Culture et identité

Le pénitencier pour enfants de l’Ilet à Guillaume

Témoignages.re / 22 février 2007

Hier, l’écrivain Pascale Moignoux a tenu une conférence au centre culturel Lucet Langenier de Saint-Pierre sur le thème du traitement de la jeunesse dite délinquante à La Réunion au 19ème siècle.
C’est dans son roman “Graine de bagnard” que Pascale Moignoux décrit la vie de la jeunesse de La Réunion au 19ème siècle, la jeunesse dite délinquante qui était envoyée au pénitencier de l’Ilet à Guillaume.

Nous sommes en 1868, en pleine crise sucrière, à Saint-Denis. Sombre période pour La Réunion et également pour Michel Saint Ange, petit créole de 12 ans. Il est contraint de quitter le domicile familial pour s’installer à Saint-Denis, chez son oncle, pour apprendre un métier : tailleur. Dans une période marquée par le chômage, la pauvreté et le racisme, les jeunes, âgés de 8 à 21 ans, attrapés pour vagabondage, ou même pour un simple vol de nourriture, étaient condamnés à plusieurs années de détention. Michel Saint Ange n’y échappera pas, et sera condamné et envoyé, avec plusieurs centaines d’autres jeunes, au pénitencier pour enfants, géré par la Congrégation du Saint-Esprit et du Saint-Cœur de Marie.
Ce pénitencier se trouvait à Ilet à Guillaume, dans les hauts de Saint-Denis.
Beaucoup de randonneurs connaissent ce plateau situé en amont de la rivière Saint-Denis, et beaucoup ignorent que ce site magnifique, encadré de vertigineuses falaises, a abrité, pendant plus de 15 années, un pénitencier pour enfants.
« Ces enfants ont accompli des ouvrages extraordinairement complexes et dangereux : route carrossable à flanc de falaise, pont d’une seule arche enjambant le Bras Guillaume, canalisation d’eau, etc... Beaucoup d’entre eux ont laissé leur vie dans ces travaux que des ouvriers adultes auraient refusé d’accomplir », nous raconte Pascale Moignoux.
Les petits condamnés étaient, eux, bien obligés de s’exécuter, enfants rejetés d’une société réunionnaise qui avait pour obsession, en pleine crise sucrière, de mâter cette jeunesse pauvre dite délinquante, jeunesse qui, par son nombre, effrayait tant les classes dirigeantes.

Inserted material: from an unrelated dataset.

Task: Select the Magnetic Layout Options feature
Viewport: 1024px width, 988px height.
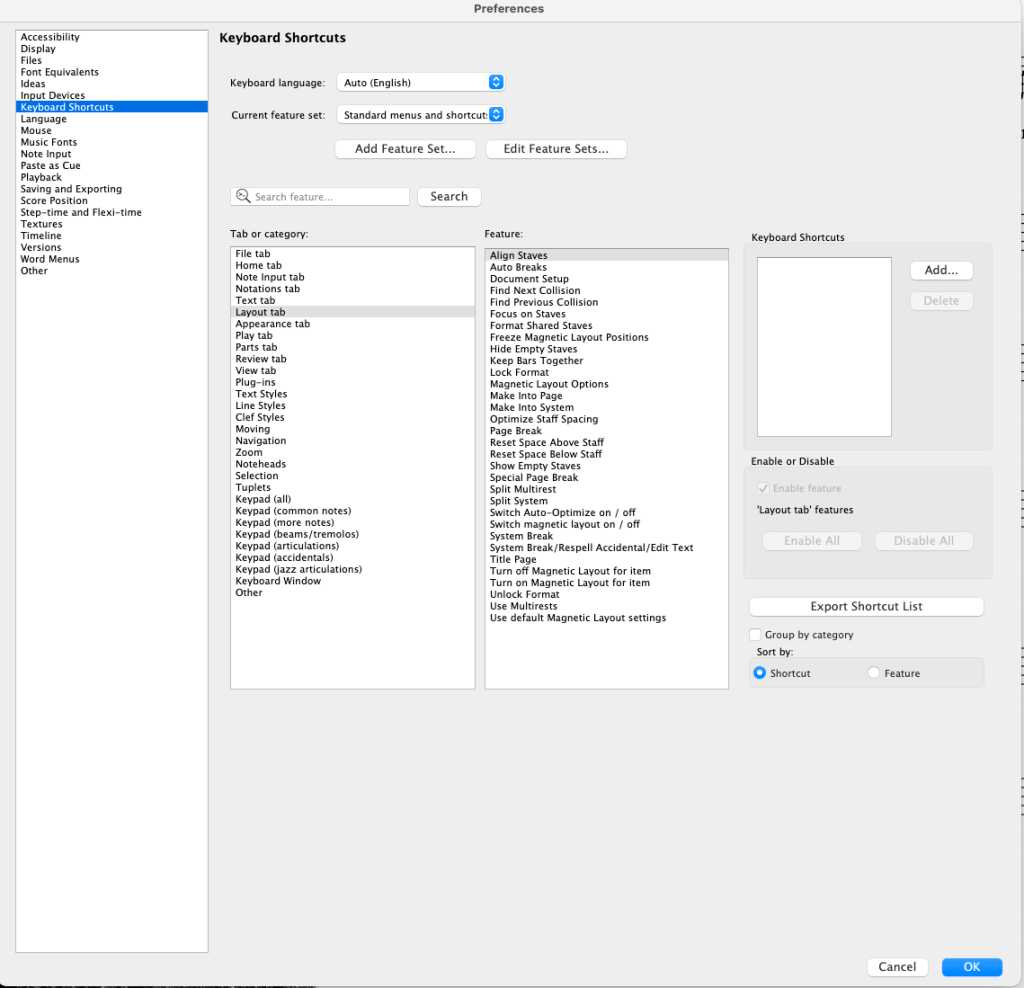Action: coord(549,384)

« Ne méprisons pas notre passé »

Dans son ouvrage “Graine de bagnard”, Pascale Moignoux nous fait aborder, par le biais de la fiction, ce volet injustement méconnu, voire oublié, de l’histoire réunionnaise.
« Ce roman a pour objectif de réveiller les fantômes du passé afin que les petits détenus de l’Ilet à Guillaume aient une place méritée et reconnue dans la mémoire collective :
- parce que le site de l’Ilet à Guillaume est aujourd’hui dans un état total d’abandon ;
- parce que le petit cimetière d’enfants qui s’y trouve est plongé dans un oubli scandaleux ;
- parce qu’une société dite civilisée ne peut tolérer l’injustice de cette amnésie »,
dénonce l’écrivain.

Il est vrai qu’aujourd’hui, le site est une grande étape de randonnée. D’ailleurs, le Grand Raid est passé par là l’année dernière. Mais, d’après Pascale Moignoux, cet endroit chargé d’histoire et unique à La Réunion est méprisé par beaucoup de personnes qui refusent de se souvenir de cette période sombre de l’histoire réunionnaise, et c’est dommage.
Il est nécessaire de rendre hommage à tous ces petits enfants et de réhabiliter le site. L’écrivain dénonce que l’ensemble de la classe politique, droite ou gauche, ne se préoccupe pas du sort de ce site. Elle a d’ailleurs rencontré un passionné de l’Ilet à Guillaume qui travaillait à l’ONF, Bruno Duhazé, et qui avait monté un projet de réhabilitation du site, mais qui n’a jamais vu le jour, faute de soutien.
Pour Pascale Moignoux, il y a donc un vrai travail de mémoire à faire, et cela passe par une rénovation du site.
Une lueur d’espoir peut-être à l’horizon, puisque le site de l’Ilet à Guillaume fait partie du futur Parc National des Hauts.

Sophie Périabe


Pascale Moignoux, qui est-elle ?

Née à Quimper (Finistère) d’une mère Bretonne et d’un père Berrichon, elle partage son enfance et son adolescence entre le Cameroun, le Congo et la Nouvelle-Calédonie.
Elle effectue ses études supérieures dans l’Hexagone et sort diplômée de l’Institut d’Etudes des Relations Internationales de Paris et de l’Ecole Française d’Attachés de Presse de Paris.
Tour à tour chargée de relations publiques, rédactrice pour plusieurs magazines institutionnels et commerciaux ("Gazette du Parlement", bulletins municipaux et régionaux) puis enseignante en communication d’entreprise, elle abandonne toute activité professionnelle pour se consacrer à l’adoption de ses 3 enfants, au Vietnam et à Madagascar.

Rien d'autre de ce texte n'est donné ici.